Dear Mahmood,
Attached please find the topology.cpp file that I use to generate topology
files. You should compile this file and use the binary to generate topology
files. In order to generate a 4x4 mesh topology, you should use a command like
./topology -n 12 -m -w 3 4x3-mesh.topology
where "-m" option indicates that the interconnection network is a mesh (for a
torus interconnection network you should use "-t"), "-w" option specifies three
nodes/switch (one for the core, one for the L2 slice, and one for the memory
controller), "-n" option specifies the total number of nodes connected to the
interconnection network (which is the multiplication of the number of nodes ,in
this case four, and the number that is specified in the "-w" option), and
finally the last parameter is the name of the generated topology file.
Regards,
Pejman
________________________________________
From: Mahmood Naderan [[email protected]]
Sent: Wednesday, April 27, 2011 3:29 PM
To: Song Liu
Cc: simflex
Subject: Re: segmentation fault in CMP.L2SharedNUCA.OoO
Thanks for that
// Naderan *Mahmood;
----- Original Message -----
From: Song Liu <[email protected]>
To: Mahmood Naderan <[email protected]>
Cc: simflex <[email protected]>
Sent: Wednesday, April 27, 2011 5:56 PM
Subject: Re: segmentation fault in CMP.L2SharedNUCA.OoO
There are a few topology files in other simulators' folders.
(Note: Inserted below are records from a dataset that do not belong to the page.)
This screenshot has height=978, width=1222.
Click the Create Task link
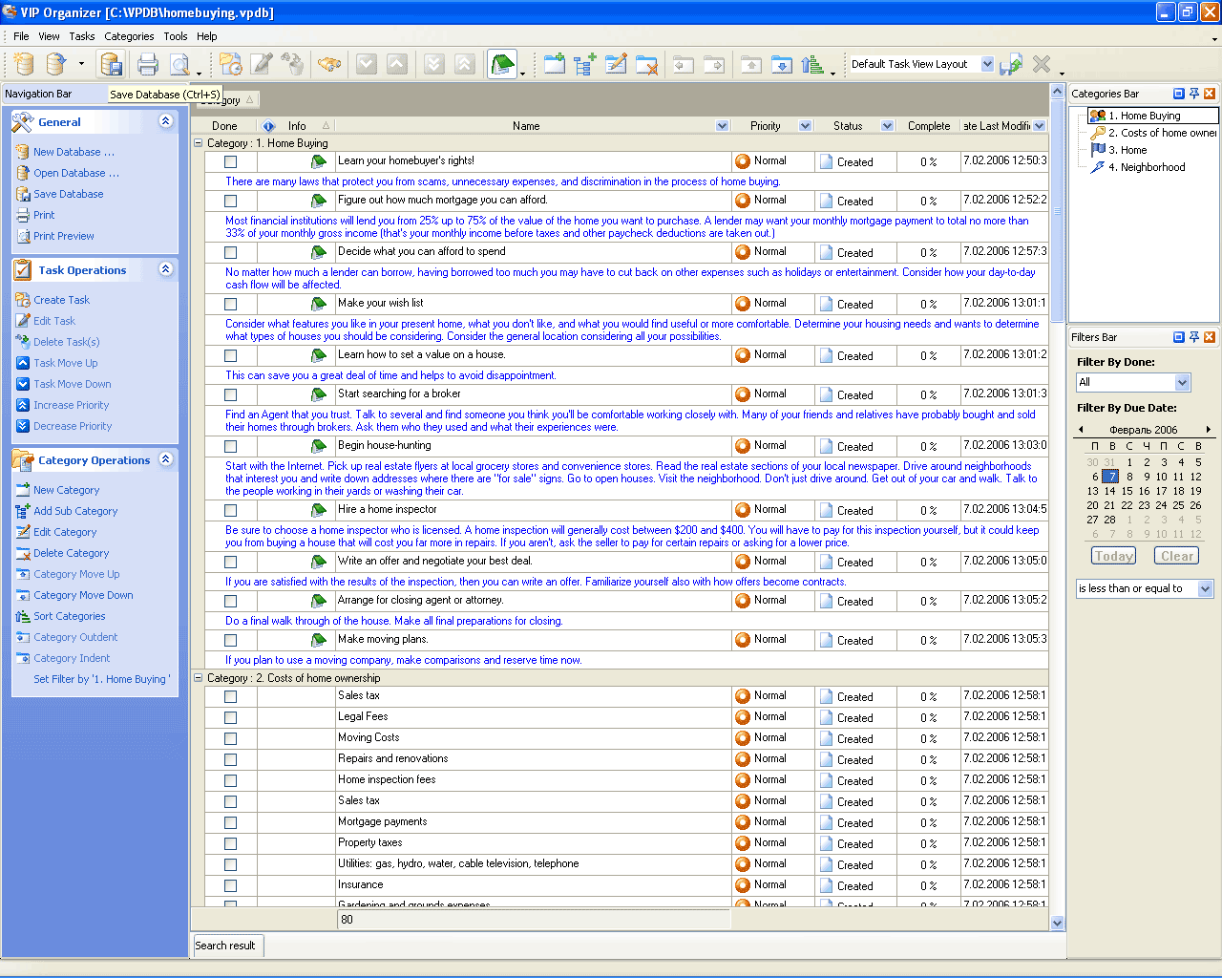tap(61, 300)
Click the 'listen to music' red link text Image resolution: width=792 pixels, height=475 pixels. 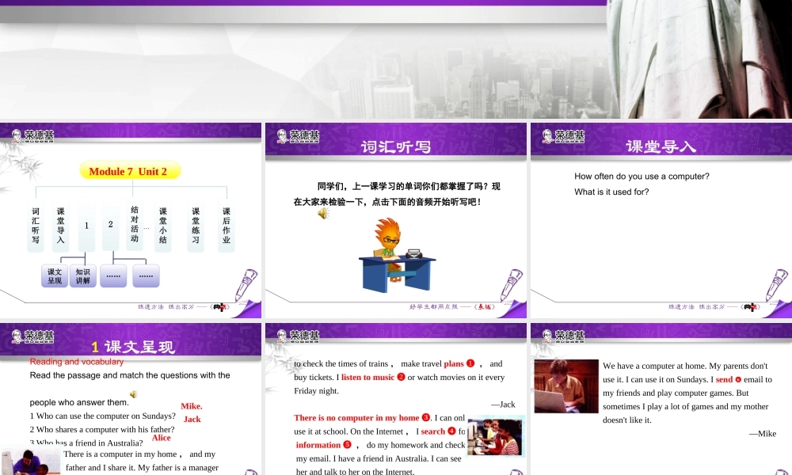coord(367,378)
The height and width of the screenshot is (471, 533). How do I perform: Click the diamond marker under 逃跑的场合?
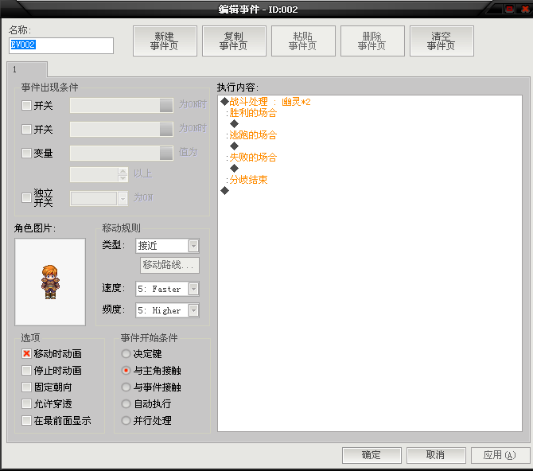pos(234,146)
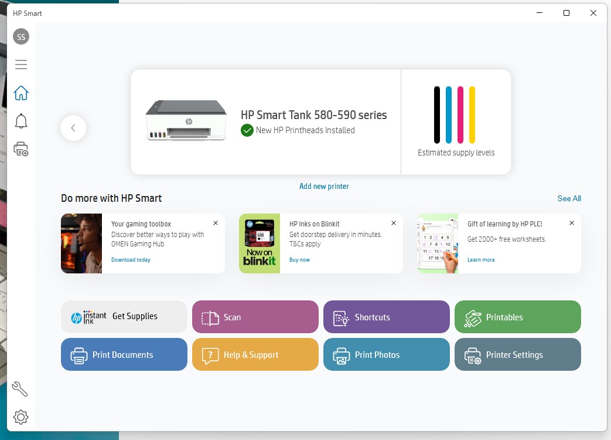Open the hamburger navigation menu
The image size is (611, 440).
21,65
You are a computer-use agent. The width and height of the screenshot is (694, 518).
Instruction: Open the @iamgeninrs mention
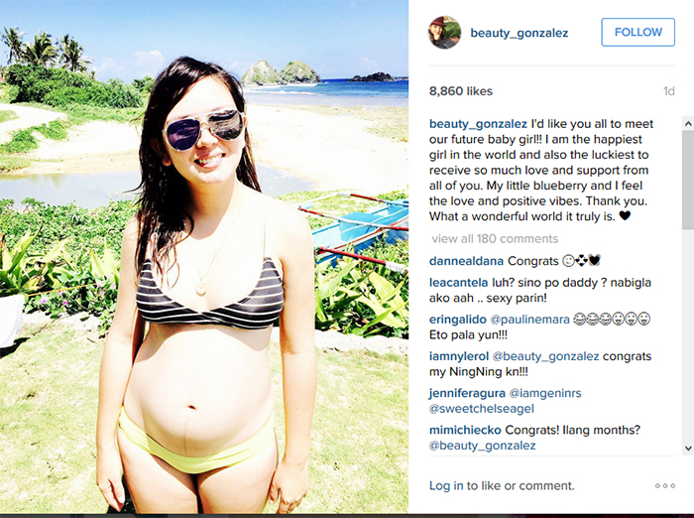click(x=545, y=393)
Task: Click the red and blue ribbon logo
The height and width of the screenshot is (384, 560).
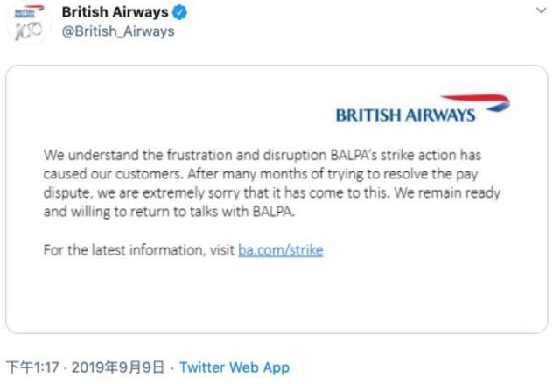Action: point(475,101)
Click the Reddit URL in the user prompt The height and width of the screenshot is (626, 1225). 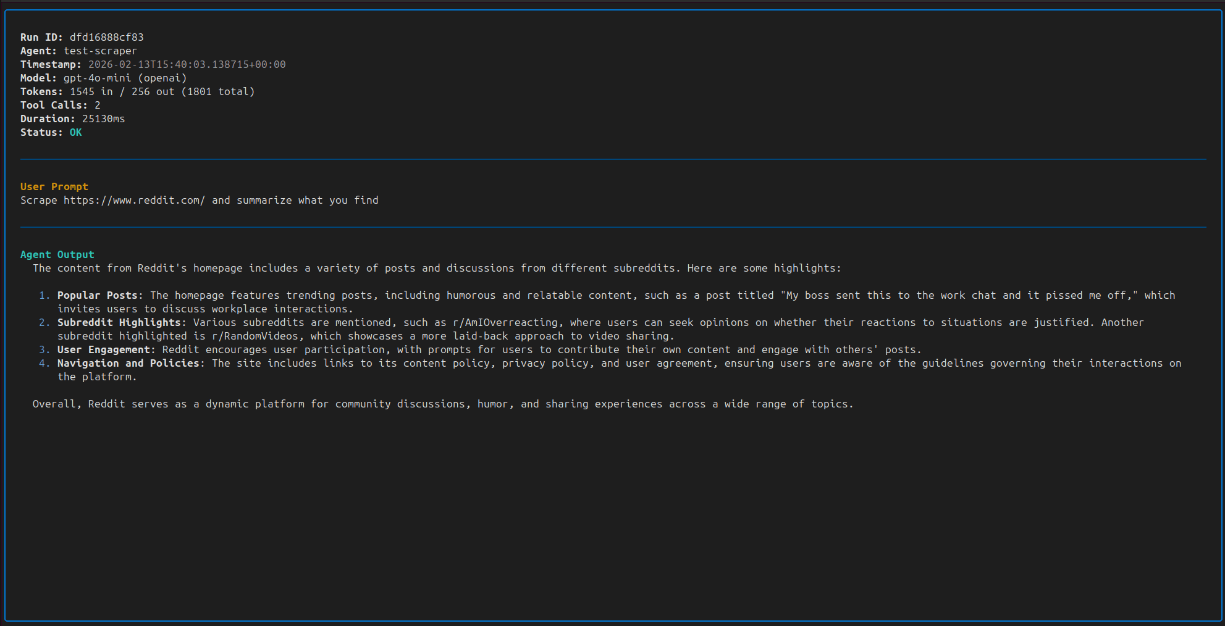click(x=134, y=200)
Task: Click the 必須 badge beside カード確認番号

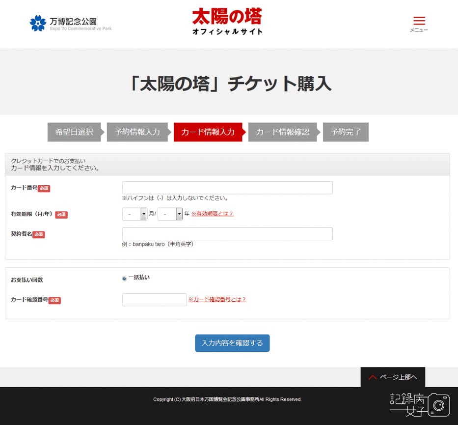Action: [54, 300]
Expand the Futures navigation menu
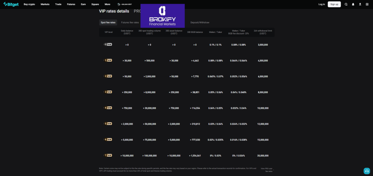The height and width of the screenshot is (176, 373). pyautogui.click(x=71, y=4)
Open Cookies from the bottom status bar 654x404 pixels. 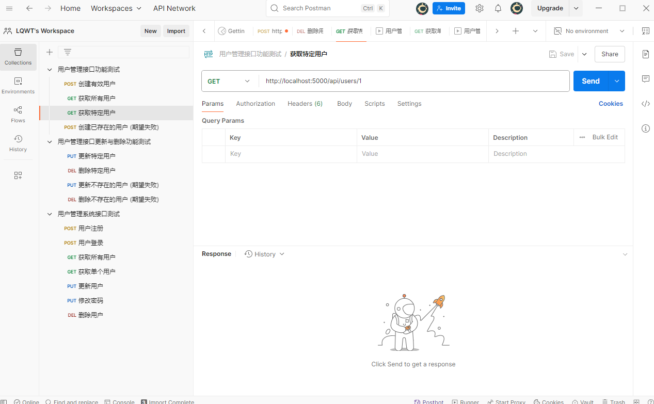tap(548, 401)
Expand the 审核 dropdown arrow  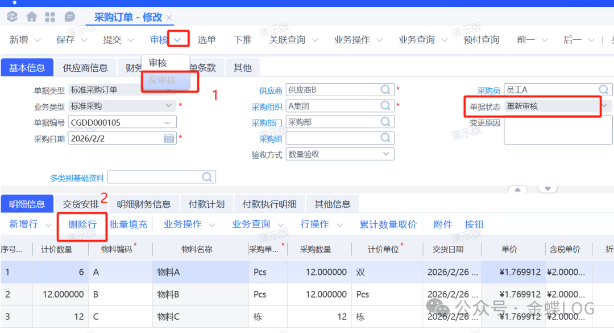(179, 40)
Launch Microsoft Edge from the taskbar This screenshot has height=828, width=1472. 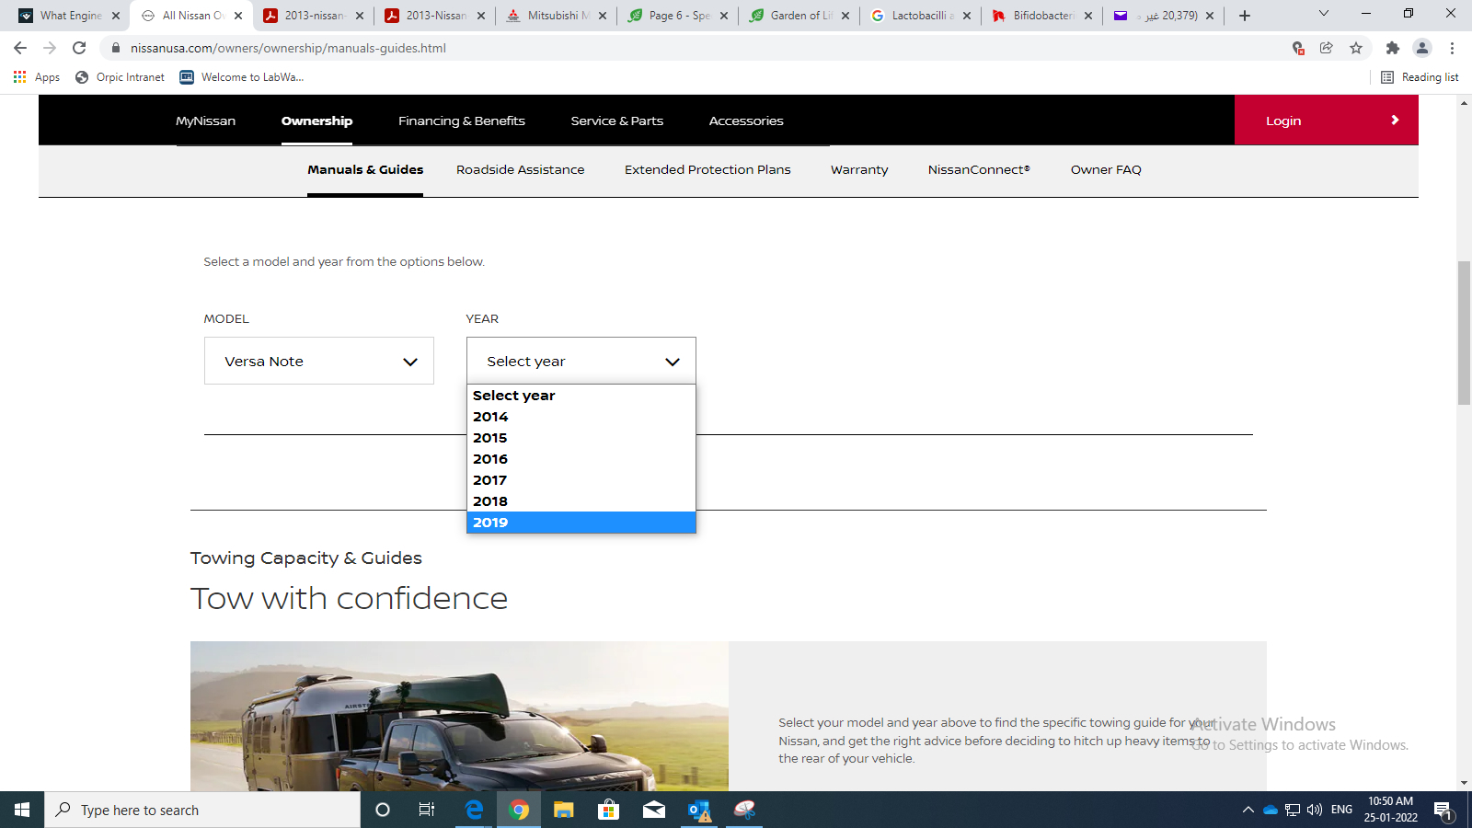click(474, 810)
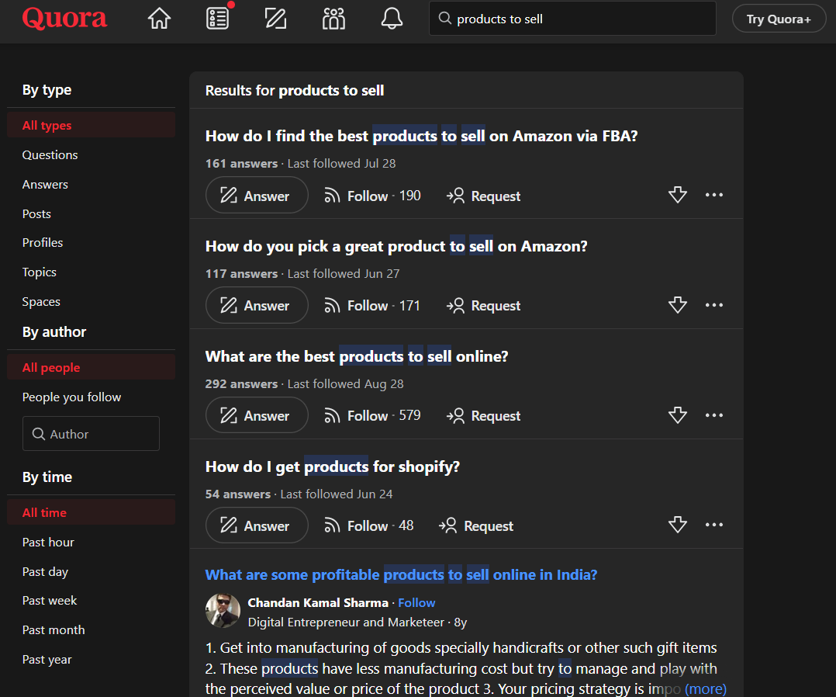Follow the best products online question
Screen dimensions: 836x697
pos(371,416)
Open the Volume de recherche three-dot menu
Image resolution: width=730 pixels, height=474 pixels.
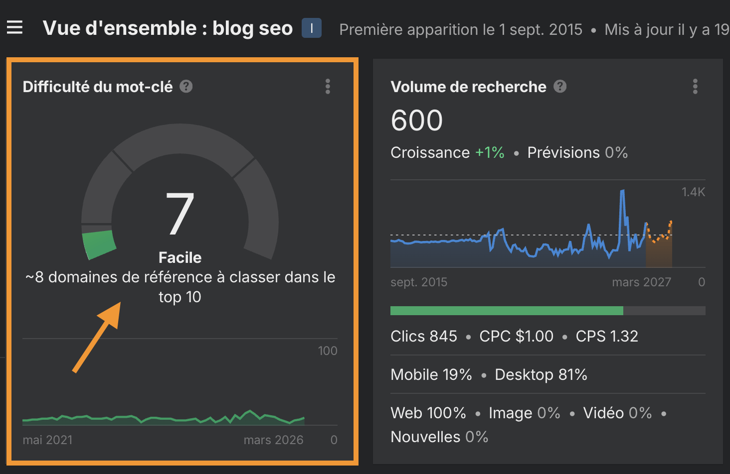click(x=695, y=87)
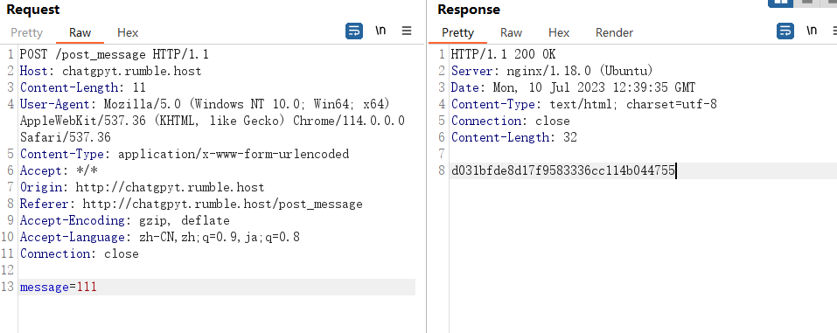The height and width of the screenshot is (333, 837).
Task: Place cursor in the message=111 body line
Action: pyautogui.click(x=217, y=287)
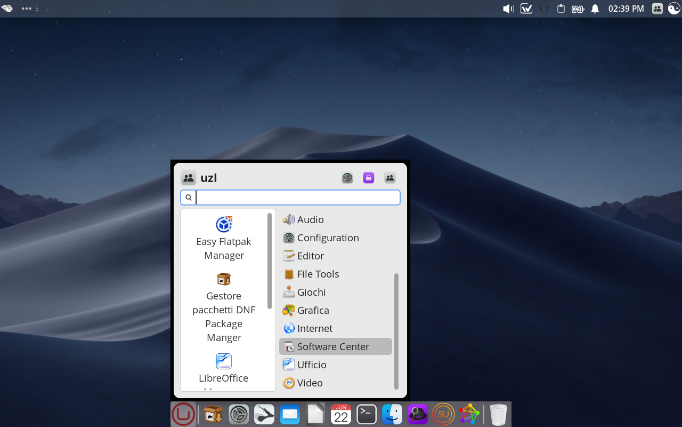
Task: Open system settings gear in menu header
Action: [x=347, y=178]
You can
copy them to the simulator you are using.
Song
On Wed, Apr 27, 2011 at 8:23 AM, Mahmood Naderan <[email protected]> wrote:
>>For 4 cores, you should use 4x3 topology.
> By default there is no 4x3. However I want to create that. Problem is I
> don't know "Top Switch" and "Route Switch" sections. Do you have one for that?
>
>
> // Naderan *Mahmood;
>
>
> ----- Original Message -----
> From: Song Liu <[email protected]>
> To: Mahmood Naderan <[email protected]>
> Cc: Volos Stavros <[email protected]>; simflex <[email protected]>
> Sent: Wednesday, April 27, 2011 5:17 PM
> Subject: Re: segmentation fault in CMP.L2SharedNUCA.OoO
>
> For 4 cores, you should use 4x3 topology.
>
> Memory map is used for NUMA, not NUCA. In your case, you should use 1
> nodes for memory map.
>
> Song
>
> On Wed, Apr 27, 2011 at 2:16 AM, Mahmood Naderan <[email protected]> wrote:
>> Hi Stavros,
>> Thanks for your reply.
>> using CMP.L2SharedNUCA.OoO with 4 cores, I have set
>>
>> flexus.set "-network:nodes" "12" #
>> "Number of Nodes" (NumNodes)
>>
>> and used 16x3 topology. Is there any relation between them? Is that correct?
>>
>> also what about flexus.set "-memory-map:nodes"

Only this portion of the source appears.